Come October, monks and nuns are busy harvesting olives at the Mount of Olives and the Gethsemane garden — where, according to the Gospel, Jesus spent the last night before being taken up the other side of the valley into Jerusalem to be crucified. For two years, the Israel-Hamas war has cast a pall on the Holy Land. But this year’s harvest happened as a ceasefire agreement was reached, spreading a tenuous hope for peace. From National Catholic Reporter.

Anniversary: ‘Nostra Aetate’ at 60: A call for unity still relevant

In an era marked by religious and cultural tensions, this unity call amidst diversity is more essential than ever, says the Union of Catholic Asian News.

Israel’s war against Hamas has generated tensions, but Jewish leaders say both sides remain deeply committed to the path of reconciliation fostered by the Second Vatican Council document. From the National Catholic Register.

Care for Creation

World Youth Day 2027 in Seoul will focus on care for creation, ecological conversion. Organizers unveil final plans, which include setting up global youth networks dedicated to environmental stewardship. From the Union of Catholic Asian News.

CO2 levels in Earth’s atmosphere jumped by a record amount in 2024. The global average concentration of CO2 surged by 3.5 parts per million to reach 423.9 ppm last year, fuelling worries that the planet’s ability to soak up excess carbon is weakening. From the New Scientist.

Hindus and Catholics

The Union of Catholic Asian News reports that some Catholics see Diwali’s rituals as incompatible with their faith, choosing instead to retreat into quiet prayer while the world outside bursts into celebration. Others light their own lamps, not in worship of Hindu deities, but as a cultural embrace of the community around them. Both paths carry their own weight of conviction and consequence.

The Latin Mass

Thousands of faithful from all over the world took part in a solemn pontifical Mass in St. Peter’s Basilica, celebrated by Cardinal Raymond Burke on Saturday, the culmination of a traditional Rome pilgrimage that saw its best-ever attendance. Part of the annual international “Summorum Pontificum Pilgrimage to the See of Peter,” which began in 2012, the pontifical Mass was suspended in 2022. From the National Catholic Register.

Archbishop Salvatore Cordileone’s Mass planned for San Francisco on Saturday, Nov. 1, is one of five traditional pontifical Latin liturgies scheduled for the next month. From the National Catholic Register.

Can Ken Burns Win the American Revolution?

Burns’s 12-hour documentary about our national origin story is landing in the middle of a culture war. Yes, it’s complicated. No, he does not want to talk about President Trump. From the New York Times.

Today’s American Catholic

Michael Centore examines the thinking of Emmanual Mounier, his philosophy of Personalism, and the language of Lumen Gentium from Vatican II. “To be conscious of the tree is to be over there, amongst its leaves and branches: it is even in some sense, as the Hindus and certain romantics have said, to be that tree, palpitating with it in the sweet fever of spring, feeling its century-old boughs in my own limbs, breaking out into joy with its budding—and yet to remain myself, distinct from it.”

These may be of interest

Each week, AUSCP friend Bob Stewart assembles a large collection of “Faith-inspired News, Reflections and Resources.” Bob provides images and links for easy access to a wide range of thought and action.
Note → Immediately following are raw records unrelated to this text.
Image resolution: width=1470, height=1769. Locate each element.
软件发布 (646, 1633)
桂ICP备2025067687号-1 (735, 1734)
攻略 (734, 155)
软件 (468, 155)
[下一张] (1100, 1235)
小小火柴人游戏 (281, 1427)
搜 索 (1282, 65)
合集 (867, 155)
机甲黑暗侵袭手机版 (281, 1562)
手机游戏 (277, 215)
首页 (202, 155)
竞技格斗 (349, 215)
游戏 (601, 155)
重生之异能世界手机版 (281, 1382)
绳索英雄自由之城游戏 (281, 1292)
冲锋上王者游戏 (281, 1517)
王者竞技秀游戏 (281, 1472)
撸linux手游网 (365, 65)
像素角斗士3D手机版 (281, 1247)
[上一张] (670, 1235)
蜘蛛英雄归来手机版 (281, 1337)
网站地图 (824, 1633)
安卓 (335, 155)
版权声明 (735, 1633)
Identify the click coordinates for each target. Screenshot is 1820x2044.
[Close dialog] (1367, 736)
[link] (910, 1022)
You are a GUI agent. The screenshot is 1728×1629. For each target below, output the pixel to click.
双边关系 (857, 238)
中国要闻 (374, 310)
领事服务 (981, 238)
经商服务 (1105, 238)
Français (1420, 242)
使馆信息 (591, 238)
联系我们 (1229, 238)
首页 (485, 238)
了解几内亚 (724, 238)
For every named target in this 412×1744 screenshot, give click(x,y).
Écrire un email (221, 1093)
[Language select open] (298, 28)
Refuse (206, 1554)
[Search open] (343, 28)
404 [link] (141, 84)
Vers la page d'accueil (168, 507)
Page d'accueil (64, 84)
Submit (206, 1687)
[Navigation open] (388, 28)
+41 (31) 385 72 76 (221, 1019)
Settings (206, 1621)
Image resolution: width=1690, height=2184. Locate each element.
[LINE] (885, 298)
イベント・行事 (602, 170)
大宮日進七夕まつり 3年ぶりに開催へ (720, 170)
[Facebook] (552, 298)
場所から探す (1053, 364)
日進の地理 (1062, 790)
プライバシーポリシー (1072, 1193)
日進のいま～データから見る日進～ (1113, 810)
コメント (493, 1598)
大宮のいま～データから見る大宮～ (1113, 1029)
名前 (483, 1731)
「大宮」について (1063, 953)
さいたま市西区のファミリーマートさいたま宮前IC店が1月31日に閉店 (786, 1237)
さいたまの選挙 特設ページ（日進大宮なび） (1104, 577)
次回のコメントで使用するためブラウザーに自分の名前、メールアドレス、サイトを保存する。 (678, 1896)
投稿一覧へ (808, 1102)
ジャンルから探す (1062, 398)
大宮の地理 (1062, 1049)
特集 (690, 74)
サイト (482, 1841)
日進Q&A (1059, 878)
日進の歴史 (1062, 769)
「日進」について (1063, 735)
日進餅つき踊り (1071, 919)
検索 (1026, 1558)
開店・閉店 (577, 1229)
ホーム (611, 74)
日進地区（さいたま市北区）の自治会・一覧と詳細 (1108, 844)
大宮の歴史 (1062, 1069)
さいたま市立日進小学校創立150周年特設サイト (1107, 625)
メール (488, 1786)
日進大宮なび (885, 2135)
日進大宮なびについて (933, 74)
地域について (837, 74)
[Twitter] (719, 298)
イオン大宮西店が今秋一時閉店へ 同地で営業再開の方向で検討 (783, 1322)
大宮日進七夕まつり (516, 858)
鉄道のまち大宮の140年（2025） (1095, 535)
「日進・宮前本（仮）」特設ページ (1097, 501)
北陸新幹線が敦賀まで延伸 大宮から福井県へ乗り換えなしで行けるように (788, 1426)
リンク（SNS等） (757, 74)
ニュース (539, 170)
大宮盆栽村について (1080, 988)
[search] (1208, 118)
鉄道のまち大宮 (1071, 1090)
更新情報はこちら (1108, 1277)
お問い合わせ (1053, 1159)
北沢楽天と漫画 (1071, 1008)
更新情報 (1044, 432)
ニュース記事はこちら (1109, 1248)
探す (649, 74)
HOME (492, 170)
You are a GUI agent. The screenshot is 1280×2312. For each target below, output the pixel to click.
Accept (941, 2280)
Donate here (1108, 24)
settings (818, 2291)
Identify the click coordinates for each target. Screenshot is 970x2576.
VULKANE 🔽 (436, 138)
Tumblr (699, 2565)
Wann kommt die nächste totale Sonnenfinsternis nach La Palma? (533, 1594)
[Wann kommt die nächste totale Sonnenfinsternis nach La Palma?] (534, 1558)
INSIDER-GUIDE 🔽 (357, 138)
If you are hungry, Bob has a feast for you.

Webinars

On Thursday, October 30, Georgetown’s Initiative on Catholic Social Thought and Public Life will host a Public Dialogue to respond to Pope Leo’s powerful challenge to the Church to refocus on the poor and his questions regarding the moral and human impacts of artificial intelligence at this time of economic turmoil and transformation.

To stand in solidarity with the One Church, One Family campaign, Catholic Climate Covenant invites participation on Wednesday, November 5th at 12 p.m. (ET) for an online conversation on “Climate Change and Migration: Two Interconnected Crises.” Climate change is one of the driving push factors of global migration as weather related disasters (hurricanes, drought, flooding), and sea level rise make large swaths of land unusable and undermine the lives and dignity of small farmers and farmworkers and impact many national economies.